Echinoid (Ed) 是一個具有免疫球蛋白區域 (immunoglobulin domain) 的細胞黏著分子。它在眼睛發育過程中負調控 EGFR 訊息，也可和 Notch 信號合作影響感覺性剛毛的發育。此外，Ed 是 adherens junctions (AJ) 的一員，可和DE-cadherin 共同調控細胞的黏著性。為了要尋找與 Ed 細胞內部區域產生作用的下游分子，我們曾利用果蠅胚胎萃取物進行親合性色譜分析，並運用質譜技術鑑定蛋白質身份。其中一個被沉澱下來的蛋白為果蠅 serine-threonine kinase receptor-associated protein 的同源分子 (D-STRAP)。雖然 Ed 能與 D-STRAP 相互作用，但 STRAP 在哺乳動物的細胞培養實驗中被證實參與在 transforming growth factor-β (TGF-ß) 訊息當中。
為了要了解 D-STRAP 發育上的功能，我們在果蠅的 eye imaginal discs 上製造了含有 D-STRAP 突變的細胞，並發現如此情況下會造成突變細胞表皮的收縮而促使果蠅小眼排列不規則。同時我們也觀察到突變感光神經的細胞核具有往基部視柄移位的現象；然而突變細胞的分化並沒有受到影響。為了進一步了解 D-STRAP 是否參與在 TGF-ß 信號當中，我們以 Mothers against decapentapelagic (pMad) 作為激發 TGF-ß 信號的根據，並觀察它在眼睛發育上的表現。然而，相較於含有 thick veins (tkv) 突變的情形下，我們並沒有在D-STRAP 突變的細胞內觀察到 pMad 表現的消失。於是我們推論 D-STRAP 可能不是參與在 TGF-ß 信號當中。

Echinoid (Ed) is an immunoglobulin domain-containing cell adhesion molecule (CAM). Ed negatively regulates epidermal growth factor (EGF) receptor signaling pathway during eye development and cooperates with Notch pathway during sensory bristle development. Moreover, Ed is a component of adherens junctions (AJ) that cooperates with DE-cadherin to mediate cell adhesion. To identify novel molecules associated with the intracellular domain of Ed, affinity chromatography of embryonic lysate followed by the protein identification with matrix-assisted laser desorption/ionization-time of flight (MALDI-TOF) mass spectrometry has been conducted. One major co-precipitated protein was identified to be the Drosophila homologue of serine-threonine kinase receptor-associated protein (D-STRAP). Although Ed associates with D-STRAP, however it was shown that STRAP is involved in the transforming growth factor-β (TGF-ß) signaling in mammalian cell cultures.

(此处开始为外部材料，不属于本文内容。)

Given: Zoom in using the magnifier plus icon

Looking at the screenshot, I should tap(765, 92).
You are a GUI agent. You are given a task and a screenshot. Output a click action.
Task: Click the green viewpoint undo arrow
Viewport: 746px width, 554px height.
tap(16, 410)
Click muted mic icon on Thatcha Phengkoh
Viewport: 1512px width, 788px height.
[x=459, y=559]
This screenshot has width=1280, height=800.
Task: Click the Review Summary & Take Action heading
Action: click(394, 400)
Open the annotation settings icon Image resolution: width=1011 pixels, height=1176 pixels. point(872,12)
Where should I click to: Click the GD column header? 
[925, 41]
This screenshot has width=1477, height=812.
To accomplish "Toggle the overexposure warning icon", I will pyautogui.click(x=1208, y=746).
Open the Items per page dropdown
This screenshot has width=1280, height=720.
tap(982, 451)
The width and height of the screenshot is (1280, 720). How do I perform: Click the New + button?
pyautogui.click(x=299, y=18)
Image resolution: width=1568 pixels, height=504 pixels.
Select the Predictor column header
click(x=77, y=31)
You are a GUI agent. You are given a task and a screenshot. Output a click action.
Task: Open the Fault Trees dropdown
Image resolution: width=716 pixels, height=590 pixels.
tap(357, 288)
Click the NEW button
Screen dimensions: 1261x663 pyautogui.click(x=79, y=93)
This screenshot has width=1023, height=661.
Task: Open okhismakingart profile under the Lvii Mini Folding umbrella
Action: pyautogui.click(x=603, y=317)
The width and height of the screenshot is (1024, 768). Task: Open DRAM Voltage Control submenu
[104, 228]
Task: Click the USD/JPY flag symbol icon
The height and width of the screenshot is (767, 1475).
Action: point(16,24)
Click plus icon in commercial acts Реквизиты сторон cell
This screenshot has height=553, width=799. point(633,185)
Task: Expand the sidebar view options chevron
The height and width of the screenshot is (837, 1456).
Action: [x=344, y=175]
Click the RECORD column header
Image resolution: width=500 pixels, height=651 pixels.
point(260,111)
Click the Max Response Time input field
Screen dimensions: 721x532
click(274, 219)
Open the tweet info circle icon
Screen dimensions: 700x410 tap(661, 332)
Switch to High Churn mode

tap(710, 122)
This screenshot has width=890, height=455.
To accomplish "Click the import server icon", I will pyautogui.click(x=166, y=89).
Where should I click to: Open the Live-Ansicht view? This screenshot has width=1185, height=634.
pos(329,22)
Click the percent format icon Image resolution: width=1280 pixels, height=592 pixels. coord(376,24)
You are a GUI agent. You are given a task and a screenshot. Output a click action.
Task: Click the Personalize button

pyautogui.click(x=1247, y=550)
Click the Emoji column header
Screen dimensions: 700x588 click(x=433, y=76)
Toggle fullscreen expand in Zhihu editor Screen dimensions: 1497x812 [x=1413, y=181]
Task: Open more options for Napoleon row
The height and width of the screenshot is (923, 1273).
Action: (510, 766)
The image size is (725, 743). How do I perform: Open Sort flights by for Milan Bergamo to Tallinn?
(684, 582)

To determine the function of D-STRAP during development, we generated homozygous D-STRAP mutant clones in eye imaginal discs. We observed apical constriction in D-STRAP clones that in turn causes the ommatidial disorganization and mislocalization of photoreceptor nuclei toward the basally localized optic stalk. However, the specification of mutant photoreceptor neurons is not affected. To determine whether D-STRAP is involved in the TGF-ß pathway, we examined the expression of phosphorylated form of Mothers against decapentapelagic (pMad), a reporter of TGF-ß activation during furrow progression. In contrast to thick veins (tkv) clones, we failed to detect the loss of pMad staining in D-STRAP clones. Together, we conclude that D-STRAP may not involved in the TGF-ß signaling pathway.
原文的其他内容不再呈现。